Configurato in quattro passaggi
- Aprire il dominio nella dashboard e passare alla scheda Tag
- Cliccare su Aggiungi tag e scegliere il servizio
- Inserire l'identificativo che il servizio vi mostra
- Verificare la categoria e salvare
Dopo il salvataggio Aiara indica quanti cookie del servizio sono stati aggiunti al vostro elenco. Per Google Analytics sono attualmente sette. Non è un dettaglio: senza queste voci la categoria non comparirebbe nel banner, il visitatore non potrebbe mai acconsentire e il servizio resterebbe muto. Allo stesso tempo la vostra dichiarazione dei cookie nell'informativa è corretta.
Tre cose da sapere
La revoca non ferma ciò che è già in esecuzione. Chi ritira il consenso non vedrà più il servizio dalla pagina successiva. Sulla pagina aperta continua, perché uno script eseguito non si richiama indietro. Vale per ogni soluzione di consenso, ma raramente lo si dice così chiaramente.
Una modifica impiega fino a un'ora. Il banner conserva le impostazioni nel browser del visitatore per non dover chiedere a ogni pagina. Per chi è appena passato, un tag nuovo compare quindi un po' più tardi. I nuovi visitatori lo vedono subito.
Per Google Tag Manager la modalità di consenso è di solito preferibile. Caricare il contenitore solo dopo l'accordo priva tutti i suoi tag dei segnali di consenso. La via abituale è l'opposto: il contenitore parte subito ed esegue solo ciò che è coperto. Aiara lo segnala nella finestra di dialogo, e attivate la modalità nella scheda «Integrazioni».
Per le agenzie
Chi cura siti per clienti conosce la richiesta: «Potete inserire rapidamente il pixel?» Prima era un ticket, un rilascio e una voce in fattura. Ora è un campo nella dashboard, che il vostro cliente può compilare da sé se lo desidera.

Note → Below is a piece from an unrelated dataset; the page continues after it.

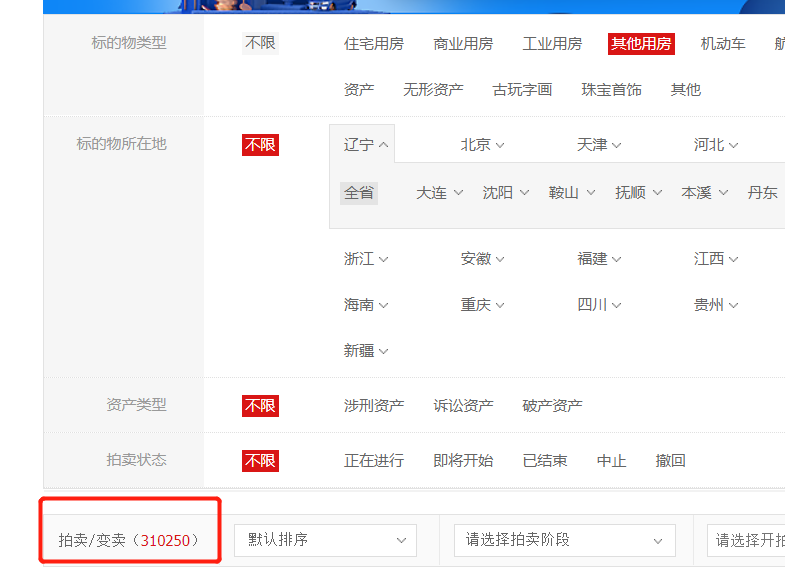
Task: Click 不限 in 标的物所在地 row
Action: click(260, 145)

La gestione dei tag è disponibile in entrambi i pacchetti. Solo lo script personalizzato resta riservato al Pro.
Che cosa cambia
Il consenso e ciò che ne dipende vanno insieme. Curarli in due posti, nel banner e nel codice sorgente, è sempre stata una fonte di errori. Ora vivono nello stesso posto, e chi gestisce il consenso gestisce anche i servizi.
Domande frequenti
Come carico Google Analytics solo dopo il consenso?

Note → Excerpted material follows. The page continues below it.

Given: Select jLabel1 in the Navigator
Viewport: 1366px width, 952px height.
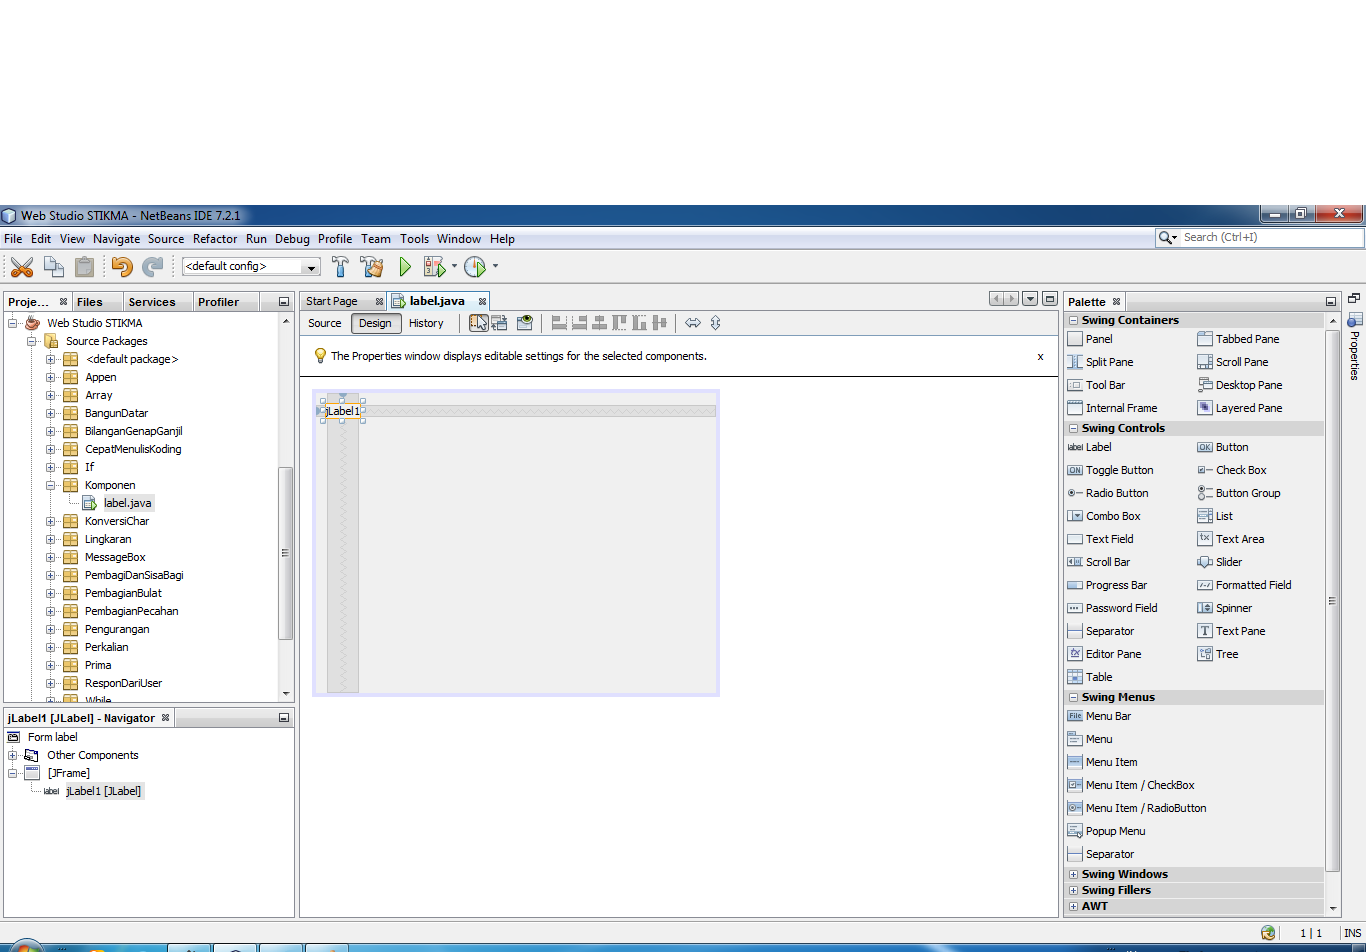Looking at the screenshot, I should click(x=104, y=790).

In Aiara aprite la scheda «Tag», inserite il vostro ID di misurazione, ad esempio G-ABC1234567, e scegliete la categoria Statistiche. Tutto qui. Il banner diffonde lo script solo quando il visitatore accetta quella categoria. Non toccate né il modello di pagina né lo script.
Quali servizi posso registrare in Aiara?
Sono pronti Google Analytics 4, Google Tag Manager, Matomo, Meta Pixel, LinkedIn Insight Tag, Google Ads, Hotjar e Plausible. Per ciascuno fornite solo l'identificativo, al resto pensa Aiara. Il pacchetto Pro aggiunge un campo per uno script personalizzato, così sono coperti anche i servizi meno diffusi.
Serve uno sviluppatore?
No, ed è proprio il punto. Vi servono l'ID di misurazione del servizio e un accesso alla dashboard di Aiara. Chi prima doveva chiedere alla propria agenzia di inserire uno script ora lo fa da sé in meno di un minuto.

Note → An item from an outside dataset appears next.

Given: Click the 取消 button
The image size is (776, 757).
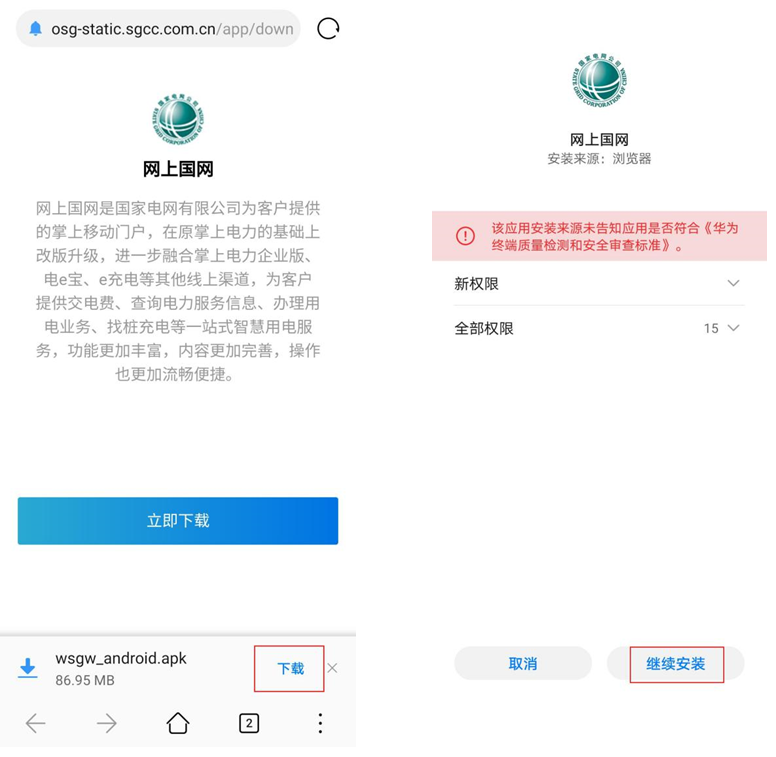Looking at the screenshot, I should 523,663.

Che cosa succede se qualcuno revoca il consenso?
Dalla pagina successiva il servizio resta escluso. Ciò che è già in esecuzione sulla pagina aperta non si può più fermare: uno script eseguito non si richiama indietro. Vale per ogni soluzione di consenso, solo che raramente lo si dice apertamente.
I cookie del servizio finiscono anche nella mia informativa privacy?
Sì. Alla creazione di un tag, Aiara riprende i cookie noti del servizio nel vostro elenco, con fornitore, finalità e durata di conservazione. Compaiono così sia nel banner sia nell'informativa generata. Senza questo passaggio la dichiarazione sarebbe incompleta.
E Google Tag Manager?
È un caso particolare. Caricare il contenitore solo dopo il consenso priva tutti i tag al suo interno dei segnali di consenso. La via abituale è la modalità di consenso: il contenitore parte subito ma esegue solo ciò che è coperto. Aiara lo segnala nella finestra di dialogo e offre questa modalità nella scheda «Integrazioni».
Quanto tempo impiega una modifica?
Per un nuovo visitatore è immediata. Per chi è passato nell'ultima ora arriva un po' più tardi: il banner conserva le impostazioni nel browser per quel periodo, per non dover chiedere di nuovo a ogni pagina.